The oxygen transmission rate of Films 1-30 was tested in accordance with ASTM D-3985, whereby one side of a film sample was exposed to oxygen under controlled conditions and the steady-state transmission rate is measured at the opposite surface of the film. The samples were tested in triplicate at 73° F. and 0% humidity inside and outside. Films 8, 11, and 13 were tested twice. Results are shown below in Table 7.

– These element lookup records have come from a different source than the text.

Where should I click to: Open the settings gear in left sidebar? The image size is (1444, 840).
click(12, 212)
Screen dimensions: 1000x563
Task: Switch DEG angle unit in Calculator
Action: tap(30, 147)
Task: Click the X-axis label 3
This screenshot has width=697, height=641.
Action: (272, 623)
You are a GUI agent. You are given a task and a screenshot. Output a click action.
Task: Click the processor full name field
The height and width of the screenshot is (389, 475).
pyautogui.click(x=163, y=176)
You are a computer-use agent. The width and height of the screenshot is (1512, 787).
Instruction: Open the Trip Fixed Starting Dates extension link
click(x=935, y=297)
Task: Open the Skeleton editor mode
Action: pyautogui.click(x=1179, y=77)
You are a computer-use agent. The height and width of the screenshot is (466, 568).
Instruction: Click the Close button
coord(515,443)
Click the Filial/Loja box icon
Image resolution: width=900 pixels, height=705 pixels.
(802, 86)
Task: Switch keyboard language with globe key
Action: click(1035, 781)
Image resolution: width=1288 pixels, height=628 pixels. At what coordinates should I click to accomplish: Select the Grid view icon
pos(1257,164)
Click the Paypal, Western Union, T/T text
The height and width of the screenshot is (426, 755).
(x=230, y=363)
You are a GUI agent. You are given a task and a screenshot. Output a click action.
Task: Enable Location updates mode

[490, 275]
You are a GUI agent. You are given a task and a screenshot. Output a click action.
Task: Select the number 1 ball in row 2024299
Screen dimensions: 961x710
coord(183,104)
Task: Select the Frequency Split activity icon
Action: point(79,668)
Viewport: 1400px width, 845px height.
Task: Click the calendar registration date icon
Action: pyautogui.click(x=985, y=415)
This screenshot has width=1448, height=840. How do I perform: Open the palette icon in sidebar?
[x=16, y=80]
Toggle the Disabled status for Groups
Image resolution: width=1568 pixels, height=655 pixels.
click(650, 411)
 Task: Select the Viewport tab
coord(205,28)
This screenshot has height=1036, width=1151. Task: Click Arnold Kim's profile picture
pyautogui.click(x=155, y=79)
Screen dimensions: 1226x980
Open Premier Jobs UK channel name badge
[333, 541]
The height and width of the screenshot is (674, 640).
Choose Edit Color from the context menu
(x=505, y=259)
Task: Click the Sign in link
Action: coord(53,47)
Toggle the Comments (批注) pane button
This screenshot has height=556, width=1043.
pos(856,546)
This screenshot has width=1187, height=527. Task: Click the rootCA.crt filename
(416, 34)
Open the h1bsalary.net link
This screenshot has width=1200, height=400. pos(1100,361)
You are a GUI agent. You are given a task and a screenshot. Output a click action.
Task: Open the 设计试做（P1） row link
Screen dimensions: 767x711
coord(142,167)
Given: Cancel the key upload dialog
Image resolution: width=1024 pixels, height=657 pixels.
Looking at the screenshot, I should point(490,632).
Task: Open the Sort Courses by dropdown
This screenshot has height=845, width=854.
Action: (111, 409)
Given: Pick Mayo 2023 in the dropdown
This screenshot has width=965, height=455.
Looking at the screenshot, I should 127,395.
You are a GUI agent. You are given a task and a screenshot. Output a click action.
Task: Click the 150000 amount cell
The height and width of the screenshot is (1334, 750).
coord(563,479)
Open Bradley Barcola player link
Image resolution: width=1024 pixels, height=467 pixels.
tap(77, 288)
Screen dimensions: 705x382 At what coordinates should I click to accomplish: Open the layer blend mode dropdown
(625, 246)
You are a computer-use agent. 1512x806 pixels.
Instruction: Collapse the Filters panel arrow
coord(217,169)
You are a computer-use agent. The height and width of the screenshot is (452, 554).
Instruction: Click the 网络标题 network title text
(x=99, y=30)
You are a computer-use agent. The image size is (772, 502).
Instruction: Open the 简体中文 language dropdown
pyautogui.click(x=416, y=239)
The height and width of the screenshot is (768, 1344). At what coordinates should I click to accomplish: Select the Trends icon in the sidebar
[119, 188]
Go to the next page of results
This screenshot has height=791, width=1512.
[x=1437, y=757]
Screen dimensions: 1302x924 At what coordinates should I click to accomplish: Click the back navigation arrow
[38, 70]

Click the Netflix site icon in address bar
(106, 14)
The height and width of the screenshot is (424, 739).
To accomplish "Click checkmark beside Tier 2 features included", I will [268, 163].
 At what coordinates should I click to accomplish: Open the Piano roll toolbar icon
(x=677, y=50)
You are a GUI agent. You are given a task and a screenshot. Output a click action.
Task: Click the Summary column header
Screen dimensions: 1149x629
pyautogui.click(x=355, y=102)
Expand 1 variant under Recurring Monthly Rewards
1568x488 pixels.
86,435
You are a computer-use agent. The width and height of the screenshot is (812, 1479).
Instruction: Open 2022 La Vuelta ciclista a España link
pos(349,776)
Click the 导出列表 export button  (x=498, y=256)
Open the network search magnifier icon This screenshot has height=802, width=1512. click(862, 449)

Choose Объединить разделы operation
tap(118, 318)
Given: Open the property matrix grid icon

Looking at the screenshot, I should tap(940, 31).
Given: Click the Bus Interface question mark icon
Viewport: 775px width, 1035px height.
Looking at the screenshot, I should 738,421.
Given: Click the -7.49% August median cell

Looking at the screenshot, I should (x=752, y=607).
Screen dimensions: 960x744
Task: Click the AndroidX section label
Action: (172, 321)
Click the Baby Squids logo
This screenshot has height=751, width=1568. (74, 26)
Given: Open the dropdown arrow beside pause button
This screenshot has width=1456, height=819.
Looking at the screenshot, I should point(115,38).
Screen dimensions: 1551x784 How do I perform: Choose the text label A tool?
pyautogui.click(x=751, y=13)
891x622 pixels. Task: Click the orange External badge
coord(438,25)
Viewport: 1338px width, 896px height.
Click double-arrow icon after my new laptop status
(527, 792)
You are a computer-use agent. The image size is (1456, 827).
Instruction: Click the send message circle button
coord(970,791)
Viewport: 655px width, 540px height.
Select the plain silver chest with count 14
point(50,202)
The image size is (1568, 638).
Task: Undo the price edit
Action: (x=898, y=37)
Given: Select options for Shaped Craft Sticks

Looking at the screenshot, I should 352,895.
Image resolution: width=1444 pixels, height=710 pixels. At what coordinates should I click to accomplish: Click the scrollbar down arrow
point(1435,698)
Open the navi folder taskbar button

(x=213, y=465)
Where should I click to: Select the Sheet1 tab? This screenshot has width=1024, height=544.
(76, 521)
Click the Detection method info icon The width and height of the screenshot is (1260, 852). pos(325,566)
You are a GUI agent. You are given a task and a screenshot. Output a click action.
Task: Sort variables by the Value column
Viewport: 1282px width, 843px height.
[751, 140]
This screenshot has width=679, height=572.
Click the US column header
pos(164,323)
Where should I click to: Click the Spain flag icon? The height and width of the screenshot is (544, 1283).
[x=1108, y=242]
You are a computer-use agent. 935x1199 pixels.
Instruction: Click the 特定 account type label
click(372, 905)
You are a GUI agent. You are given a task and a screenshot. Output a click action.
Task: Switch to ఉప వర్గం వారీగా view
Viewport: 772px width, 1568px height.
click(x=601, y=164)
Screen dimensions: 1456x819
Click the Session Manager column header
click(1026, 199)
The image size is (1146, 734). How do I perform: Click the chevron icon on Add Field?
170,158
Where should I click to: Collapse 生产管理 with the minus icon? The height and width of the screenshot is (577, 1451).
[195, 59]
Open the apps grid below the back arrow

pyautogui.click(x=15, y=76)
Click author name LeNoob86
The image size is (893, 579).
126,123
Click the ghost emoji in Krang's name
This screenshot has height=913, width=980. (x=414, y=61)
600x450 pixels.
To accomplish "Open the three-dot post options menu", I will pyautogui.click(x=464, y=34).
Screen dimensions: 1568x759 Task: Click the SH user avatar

The optics (transparency, gloss, and haze) of Films 1-6, 8, 11, 13, and 23-30 was tested. Clarity of each sample was tested in accordance with ASTM D-1746. Gloss is a measure of the relative luster of the film surface and was determined in accordance with ASTM D-2457. Haze indicates the degree to which a film has reduced clarity or cloudiness and was determined in accordance with ASTM D-1003. The results of the optics testing are given below in Table 8.
Films 31-51 were crosslinked at 71 (labeled with an “a”) or 100 kGy (labeled with a “b”) and formed into bags having a lay-flat width of about 4½×11 inches. Each bag contained about 1 liter of water. The sealing temperature to produce the bags was about 280° F. Individual bag drop tests were conducted using a modified version of ISO 15747 to determine the amount of abuse an individual bag can be expected to withstand. The modified test version was conducted using 1½ to 2 times the height requirement for IV bags and required 6 drops.
To conduct the test, each bag was held flat (with the end seals out) and dropped by hand at a height or 1.5 meters or 2 meters, as set forth in Table 9 below. The height and number of the drop was recorded. If the bag withstood the drop (i.e., it did not burst or leak), it passed the test and was determined to have “survived” the test. If the bag ruptured or leaked, it was determined to have not survived the test.
a= crosslinked at 71 kGy
b= crosslinked at 100 kGy
The information presented in the foregoing examples demonstrates that through novel selection and application of polyolefin resins, a majority polyolefin film can be constructed to meet the criteria of an IV Pharmaceutical bag. In addition, the disclosed film (at a 20-25% less weight/thickness) can be constructed to meet and exceed all use criteria, whereas current films must be thicker to meet the use criteria. The disclosed film is based on a majority of metallocene catalyzed polymers has less extractables compared to films that employ non-metallocene catalyzed polymers, which will impart added safety of the use of the disclosed film in a wide variety of applications, such as IV pouches.